Saved data entries:
-----
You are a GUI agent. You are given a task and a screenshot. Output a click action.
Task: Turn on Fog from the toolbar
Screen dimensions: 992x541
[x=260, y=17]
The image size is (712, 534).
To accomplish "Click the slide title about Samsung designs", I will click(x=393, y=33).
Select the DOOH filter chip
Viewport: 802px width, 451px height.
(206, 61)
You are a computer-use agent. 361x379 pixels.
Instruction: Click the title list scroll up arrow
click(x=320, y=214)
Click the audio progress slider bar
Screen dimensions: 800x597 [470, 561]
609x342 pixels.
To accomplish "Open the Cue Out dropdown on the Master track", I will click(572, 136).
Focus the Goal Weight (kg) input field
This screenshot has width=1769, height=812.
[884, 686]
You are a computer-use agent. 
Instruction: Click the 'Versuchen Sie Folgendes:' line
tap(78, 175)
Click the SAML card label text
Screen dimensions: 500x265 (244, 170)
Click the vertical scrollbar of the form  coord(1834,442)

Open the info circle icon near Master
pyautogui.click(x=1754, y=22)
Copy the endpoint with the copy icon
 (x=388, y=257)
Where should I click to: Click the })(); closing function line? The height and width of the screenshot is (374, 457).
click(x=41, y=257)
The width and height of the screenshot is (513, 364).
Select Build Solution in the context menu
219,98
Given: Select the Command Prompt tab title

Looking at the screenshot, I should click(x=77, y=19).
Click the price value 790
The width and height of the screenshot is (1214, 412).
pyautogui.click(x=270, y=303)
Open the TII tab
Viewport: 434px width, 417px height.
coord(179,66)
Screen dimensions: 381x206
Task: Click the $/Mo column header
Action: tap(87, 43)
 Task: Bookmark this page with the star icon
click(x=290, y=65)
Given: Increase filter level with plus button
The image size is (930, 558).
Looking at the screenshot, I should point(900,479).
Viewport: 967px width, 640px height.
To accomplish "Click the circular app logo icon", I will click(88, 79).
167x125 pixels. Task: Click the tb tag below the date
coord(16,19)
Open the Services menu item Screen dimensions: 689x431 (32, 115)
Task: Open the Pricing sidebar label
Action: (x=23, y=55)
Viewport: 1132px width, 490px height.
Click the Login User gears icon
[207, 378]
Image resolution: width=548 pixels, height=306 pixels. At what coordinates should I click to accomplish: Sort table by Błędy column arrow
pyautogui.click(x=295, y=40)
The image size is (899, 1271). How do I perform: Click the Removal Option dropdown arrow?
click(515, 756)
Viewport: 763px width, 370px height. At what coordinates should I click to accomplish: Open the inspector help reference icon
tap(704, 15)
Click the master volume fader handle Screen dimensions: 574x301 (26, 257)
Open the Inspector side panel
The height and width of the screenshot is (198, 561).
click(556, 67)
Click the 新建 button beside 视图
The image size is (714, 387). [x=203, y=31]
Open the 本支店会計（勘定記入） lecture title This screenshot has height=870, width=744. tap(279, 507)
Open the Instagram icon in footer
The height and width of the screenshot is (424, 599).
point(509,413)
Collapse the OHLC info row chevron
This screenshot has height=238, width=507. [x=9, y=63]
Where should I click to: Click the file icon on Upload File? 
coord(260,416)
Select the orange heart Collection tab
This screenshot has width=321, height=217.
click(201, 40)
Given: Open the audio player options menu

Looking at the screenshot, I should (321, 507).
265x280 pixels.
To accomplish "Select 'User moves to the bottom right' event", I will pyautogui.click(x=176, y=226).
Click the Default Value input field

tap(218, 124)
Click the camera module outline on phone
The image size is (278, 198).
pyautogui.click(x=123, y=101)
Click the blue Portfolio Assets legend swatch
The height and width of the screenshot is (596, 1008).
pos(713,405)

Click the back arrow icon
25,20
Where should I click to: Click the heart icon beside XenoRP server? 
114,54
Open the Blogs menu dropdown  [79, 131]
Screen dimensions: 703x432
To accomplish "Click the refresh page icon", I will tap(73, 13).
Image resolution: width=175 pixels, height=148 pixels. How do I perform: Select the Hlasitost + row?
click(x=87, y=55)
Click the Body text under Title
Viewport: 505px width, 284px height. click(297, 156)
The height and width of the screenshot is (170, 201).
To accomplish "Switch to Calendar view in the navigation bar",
-----
» PROBLEM TO SOLVE:
Check each line of the entries, and copy the ones that contain "computer".

» SOLUTION TO THIS TASK:
You are a computer-use agent. 361x379 pixels.
You are a computer-use agent. 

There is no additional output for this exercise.